Figure 1: A crowded landscape to follow (Source: Forbes)

Backups are one such area where startups have found viable disruption points to enter the market. Cloud backups for enterprise software are expensive, non-trivial procedures and offloading this work to proprietary software offers a lucrative business opportunity. Rubrik and Cohesity are two companies that originally started out in this space and evolved to offer added services atop their primary offerings. Clumio is a recent entrant, purportedly creating a data fabric that the promoters expect will serve as a foundational layer to run analytics on top of. It is interesting to follow recent developments in this burgeoning space as we see competitors enter the market and attempt to carve a niche for themselves with their product offerings.

Big Data analytics in the cloud
Apache Hadoop remains the popular choice for many organisations. However, many successors have emerged to offer a set of additional analytical capabilities: Apache Spark, commonly hailed as an improvement to the Hadoop ecosystem; Apache Storm that offers real-time data processing capabilities; and Google’s BigQuery, which is supposedly a full-fledged platform for Big Data analytics.

Typically, cloud providers such as Amazon Web Services and Google Cloud Platform tend to build in-house products leveraging these capabilities, or replicate them entirely and offer them as hosted services to businesses. This helps them provide enterprise offerings that are closely integrated within their respective cloud computing ecosystem. There has been some discussion about the moral consequences of replicating open source products to profit off closed source versions of the same, but there has been no consensus on the topic, nor any severe consequences suffered on account of this questionable approach to boost revenue.
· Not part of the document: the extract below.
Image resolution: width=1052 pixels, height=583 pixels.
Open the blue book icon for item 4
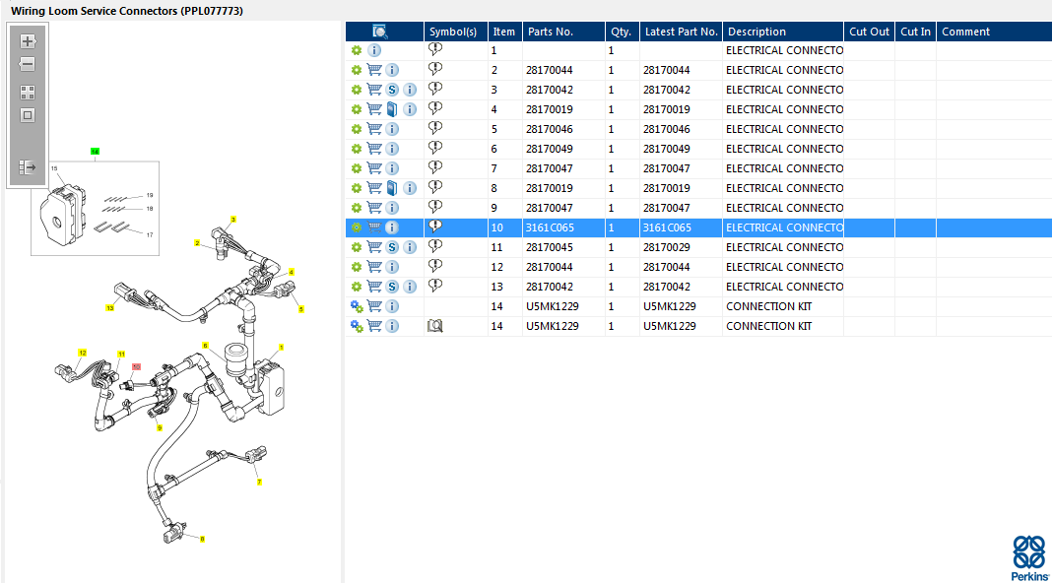click(392, 109)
Another hosted service offering a plethora of Big Data analytics tools is Cloudera which has an established track record in the market. It has been making waves since its merger with Hortonworks earlier this year, giving it added fuel to compete with the giants in its bid to become the leading enterprise cloud provider in the market.

Overall, we’ve seen interesting developments in the Big Data storage and analysis domain and as the volume and variety of data grows, so do the opportunities to innovate in the field.